TASKS TO CARRY OUT =>
#1 From the passage on the election and the hindrances, extract the part starting with "Or you may notice" and going on through "source of doubt.".
#2 In the rows, rewrite the lines starting with the line with "Where should I click to: Select" and going on through the line with "coord(88,72)", putting "desktop agent" in place of "computer-use agent" and leaving everything else unchanged. Return only those lines.

It is often easier to recognize the hindrances when they are strong than when they are just arising. The onrushing election is a powerful trigger for strong unwholesome states/hindrances. So this might be a great time to see the hindrances at work.
When you think about the election, a strong desire for one result or the other may arise. Can you sense that desire? Is it comfortable? Probably not.
At the same time, there may be a strong aversion or anger or sense of ill will as you think of the forces opposing what you desire. You may find you feel helpless, furious, vengeful, bewildered, hurt, scared or any other of a list of negative emotions. Ask yourself. Is this a comfortable feeling or uncomfortable? Where and how do you experience it?
You might even notice it first as restlessness or distraction. Maybe even agitation. Maybe remorse that the group you are aligned with was not quicker to understand, or more sympathetic to the suffering of people who look toward the extremes for comfort.
You might notice a sense of apathy or helplessness, a wanting to go to sleep and wake up when it’s over.
Or you may notice doubt in the basic goodness of human beings, our leaders, newscasters, ourselves.
All of the hindrances are leaping around with abandon when we contemplate the approaching decision point or watch the news or talk to our freaked-out friends. As to your meditation practice, are you experiencing more restlessness, mind wandering, inattention? Is calm elusive? That in itself can be a source of doubt.
It’s harder for the mind to settle when it has been feeding on disturbing news, thoughts, conversations, texts, etc. We are surrounded with triggers for unwholesome states.
What are we to do?
The first thing is to recognize that suffering is present. The first noble truth - there is dukkha (big suffering, little suffering, annoyances, irritation, unleashed desire). This is suffering.
Next it is helpful to understand the causes for the suffering - the second noble truth. And the path to the end of suffering - the third noble truth.
One of the Buddha’s instructions is to guard the senses. Be careful how much news you ingest, notice when your heart rate, breathing, anxiety, agitation begins to rise. Some people stop watching the news but often out of aversion. Some can’t stop watching the news fixated like a deer frozen in the headlights. Guarding the senses means not closing yourself off from information but not dwelling overly long on it. It means going out for a walk in nature and enjoying it without getting tangled up - wanting to move to a forest, plant a new garden, own the path you’re walking on. Hearing a pleasant sound without straining for it to repeat - think birds singing. Or hearing an unpleasant sound and getting agitated because it won’t stop (the neighbor’s barking dog, the backup beep of a dump truck).

ENTRIES SUPPLIED =>

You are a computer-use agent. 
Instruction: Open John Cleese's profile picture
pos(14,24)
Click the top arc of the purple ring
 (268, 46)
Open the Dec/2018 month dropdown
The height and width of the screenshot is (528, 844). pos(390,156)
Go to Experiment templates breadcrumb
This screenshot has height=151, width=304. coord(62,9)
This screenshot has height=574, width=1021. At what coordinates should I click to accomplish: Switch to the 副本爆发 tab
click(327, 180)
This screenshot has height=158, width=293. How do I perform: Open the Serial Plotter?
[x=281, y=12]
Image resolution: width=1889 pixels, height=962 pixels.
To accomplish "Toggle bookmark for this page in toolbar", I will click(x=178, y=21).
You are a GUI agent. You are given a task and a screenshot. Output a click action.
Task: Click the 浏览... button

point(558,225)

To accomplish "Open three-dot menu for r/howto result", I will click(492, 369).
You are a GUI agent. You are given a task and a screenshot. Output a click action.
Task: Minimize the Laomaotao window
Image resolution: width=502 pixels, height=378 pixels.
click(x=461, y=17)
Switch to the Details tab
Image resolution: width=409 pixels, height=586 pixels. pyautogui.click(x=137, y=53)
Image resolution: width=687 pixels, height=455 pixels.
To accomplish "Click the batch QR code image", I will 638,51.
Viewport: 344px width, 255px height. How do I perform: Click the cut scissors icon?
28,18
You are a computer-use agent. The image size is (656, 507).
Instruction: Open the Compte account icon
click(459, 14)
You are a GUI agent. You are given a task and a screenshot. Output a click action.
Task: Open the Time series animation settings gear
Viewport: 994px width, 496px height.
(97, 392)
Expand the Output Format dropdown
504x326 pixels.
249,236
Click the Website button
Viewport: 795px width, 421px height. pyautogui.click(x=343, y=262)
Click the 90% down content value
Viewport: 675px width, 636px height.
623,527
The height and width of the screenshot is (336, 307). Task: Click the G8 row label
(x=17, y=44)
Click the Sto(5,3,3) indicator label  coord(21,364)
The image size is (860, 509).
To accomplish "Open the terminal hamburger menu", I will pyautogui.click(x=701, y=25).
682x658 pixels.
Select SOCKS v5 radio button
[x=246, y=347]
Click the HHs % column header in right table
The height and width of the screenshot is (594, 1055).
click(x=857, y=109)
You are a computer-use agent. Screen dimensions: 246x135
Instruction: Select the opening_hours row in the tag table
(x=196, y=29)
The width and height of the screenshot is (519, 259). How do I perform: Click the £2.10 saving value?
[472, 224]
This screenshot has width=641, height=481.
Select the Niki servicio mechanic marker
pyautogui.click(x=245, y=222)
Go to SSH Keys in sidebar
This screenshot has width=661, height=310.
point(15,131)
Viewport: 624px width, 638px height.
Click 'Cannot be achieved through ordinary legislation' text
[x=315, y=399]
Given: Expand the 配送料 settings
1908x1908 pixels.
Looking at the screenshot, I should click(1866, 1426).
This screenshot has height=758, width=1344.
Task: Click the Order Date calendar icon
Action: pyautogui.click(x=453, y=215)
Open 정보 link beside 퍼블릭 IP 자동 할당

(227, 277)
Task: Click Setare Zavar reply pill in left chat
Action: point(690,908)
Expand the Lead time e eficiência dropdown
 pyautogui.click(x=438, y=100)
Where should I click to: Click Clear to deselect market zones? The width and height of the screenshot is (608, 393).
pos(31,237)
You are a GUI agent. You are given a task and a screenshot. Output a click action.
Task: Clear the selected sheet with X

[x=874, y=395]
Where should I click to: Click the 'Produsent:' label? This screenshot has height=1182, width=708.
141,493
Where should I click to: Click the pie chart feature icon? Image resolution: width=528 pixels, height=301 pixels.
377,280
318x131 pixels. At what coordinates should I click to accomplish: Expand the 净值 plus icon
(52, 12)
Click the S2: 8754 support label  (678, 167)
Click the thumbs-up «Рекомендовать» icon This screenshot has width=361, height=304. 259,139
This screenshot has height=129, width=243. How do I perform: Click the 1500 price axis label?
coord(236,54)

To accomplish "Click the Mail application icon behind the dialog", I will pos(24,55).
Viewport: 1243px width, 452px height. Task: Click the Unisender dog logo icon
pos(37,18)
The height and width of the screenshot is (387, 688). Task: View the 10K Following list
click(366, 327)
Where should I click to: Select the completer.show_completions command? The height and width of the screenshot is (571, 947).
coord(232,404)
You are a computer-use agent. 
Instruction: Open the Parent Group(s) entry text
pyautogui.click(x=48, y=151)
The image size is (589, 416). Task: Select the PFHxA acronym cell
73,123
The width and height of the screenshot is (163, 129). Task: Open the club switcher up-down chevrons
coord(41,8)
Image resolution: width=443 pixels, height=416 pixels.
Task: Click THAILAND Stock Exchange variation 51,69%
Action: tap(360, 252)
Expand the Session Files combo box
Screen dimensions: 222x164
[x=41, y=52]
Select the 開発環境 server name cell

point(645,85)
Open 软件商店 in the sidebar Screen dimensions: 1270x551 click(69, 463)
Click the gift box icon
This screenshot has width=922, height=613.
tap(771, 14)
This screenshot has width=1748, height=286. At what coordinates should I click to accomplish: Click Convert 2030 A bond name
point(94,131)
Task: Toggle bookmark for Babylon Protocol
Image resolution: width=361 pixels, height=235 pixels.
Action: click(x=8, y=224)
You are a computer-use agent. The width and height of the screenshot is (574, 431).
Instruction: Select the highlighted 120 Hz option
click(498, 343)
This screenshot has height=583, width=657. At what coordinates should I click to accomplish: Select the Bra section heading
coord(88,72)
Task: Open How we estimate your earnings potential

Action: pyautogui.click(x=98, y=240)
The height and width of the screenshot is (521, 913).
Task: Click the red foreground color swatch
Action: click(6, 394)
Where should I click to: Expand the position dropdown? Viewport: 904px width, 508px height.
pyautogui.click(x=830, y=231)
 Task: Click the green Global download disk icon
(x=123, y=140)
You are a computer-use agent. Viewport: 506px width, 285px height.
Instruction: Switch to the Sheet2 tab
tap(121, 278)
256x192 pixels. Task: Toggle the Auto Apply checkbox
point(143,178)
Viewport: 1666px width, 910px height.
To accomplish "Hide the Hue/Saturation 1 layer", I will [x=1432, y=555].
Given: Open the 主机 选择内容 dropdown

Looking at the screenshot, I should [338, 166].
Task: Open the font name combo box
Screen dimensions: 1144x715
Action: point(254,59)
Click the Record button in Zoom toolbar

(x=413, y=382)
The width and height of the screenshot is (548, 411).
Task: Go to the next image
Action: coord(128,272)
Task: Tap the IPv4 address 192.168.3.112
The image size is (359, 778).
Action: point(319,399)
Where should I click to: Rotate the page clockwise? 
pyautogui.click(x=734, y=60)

ANSWERS TO THE PROBLEMS =>
#1
Or you may notice doubt in the basic goodness of human beings, our leaders, newscasters, ourselves.
All of the hindrances are leaping around with abandon when we contemplate the approaching decision point or watch the news or talk to our freaked-out friends. As to your meditation practice, are you experiencing more restlessness, mind wandering, inattention? Is calm elusive? That in itself can be a source of doubt.

#2
Where should I click to: Select the completer.show_completions command? The height and width of the screenshot is (571, 947).
coord(232,404)
You are a desktop agent. 
Instruction: Open the Parent Group(s) entry text
pyautogui.click(x=48, y=151)
The image size is (589, 416). Task: Select the PFHxA acronym cell
73,123
The width and height of the screenshot is (163, 129). Task: Open the club switcher up-down chevrons
coord(41,8)
Image resolution: width=443 pixels, height=416 pixels.
Task: Click THAILAND Stock Exchange variation 51,69%
Action: tap(360, 252)
Expand the Session Files combo box
Screen dimensions: 222x164
[x=41, y=52]
Select the 開発環境 server name cell

point(645,85)
Open 软件商店 in the sidebar Screen dimensions: 1270x551 click(69, 463)
Click the gift box icon
This screenshot has width=922, height=613.
tap(771, 14)
This screenshot has width=1748, height=286. At what coordinates should I click to accomplish: Click Convert 2030 A bond name
point(94,131)
Task: Toggle bookmark for Babylon Protocol
Image resolution: width=361 pixels, height=235 pixels.
Action: click(x=8, y=224)
You are a desktop agent. The width and height of the screenshot is (574, 431).
Instruction: Select the highlighted 120 Hz option
click(498, 343)
This screenshot has height=583, width=657. At what coordinates should I click to accomplish: Select the Bra section heading
coord(88,72)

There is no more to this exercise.